Antonio  has worked as author and consultant for video-documentaries and books on ecomafia and environmental issues. He is also a Professor and has taught at the Advanced Training Program on "Environmental Management and Sustainable Development", organized by The Italian Ministry for the Environment Land and Sea, in cooperation with Venice International University, Turin Agroinnova-University and the Ministry of Environmental Protection of China. He is also a journalist and his name appears among the authors of the "Dizionario enciclopedico sulle mafie". His first monograph, “ToxicItaly”, was edited in 2012 by Castelvecchi and won the AquiAmbiente Prize for the best environmental essay of the year.

 

Sandra Rousseau (PhD), Belgium

Sandra Rousseau is assistant professor at the Research Center for Economics and Corporate Sustainability (CEDON) of the HUBrussel since September 2008 and associated faculty at the Center of Economic Studies (CES - working group ‘Energy, Transport and Environment’) of the KU Leuven. Sandra has been part of several law & economics research projects dealing with monitoring and enforcement of environmental regulation. Within her research, she mainly focuses on the use and impact of environmental policy instruments. She has published extensively on subjects related to environmental crime such as abatement costs for water pollution by textile firms, afforestation policy and the analysis of environmental inspections and criminal fines in Flanders. Currently, she is also interested in the economic valuation of environmental quality.

 

Rob de Rijck, The Netherlands

Rob de Rijck is a public prosecutor working with the so-called Functional Prosecution Service in the Netherlands. This branch of the National Prosecution Service is responsible for investigation and prosecution in the areas of environmental criminality and serious fraud.

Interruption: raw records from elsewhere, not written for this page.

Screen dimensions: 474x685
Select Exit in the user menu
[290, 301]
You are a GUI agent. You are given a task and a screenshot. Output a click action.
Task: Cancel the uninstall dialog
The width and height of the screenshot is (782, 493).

Rob de Rijck has over 25 years of experience in the field of criminal law, both in general criminal law and in environmental criminal law. His special interests are in international waste transports, in transports of hazardous substances and in industrial incidents.

He is currently the national coordinating prosecutor in environmental criminal law. He is also involved in the development of a European network of prosecutors who deal with cases of transfrontier waste shipments. Rob de Rijck works from Rotterdam, Europe’s largest seaport.

 

Rob White (PhD), Australia

Rob White is Professor of Criminology in the School of Sociology and Social Work, University of Tasmania, Australia. Rob is also the Director of the UTAS Criminology Research Unit, Director of the Australian Clearinghouse for Youth Studies, and an associate staff member of the UTAS Housing and Community Research Unit (HACRU).

Rob has published extensively in the areas of youth studies, sociology, green criminology and environmental and ecological justice.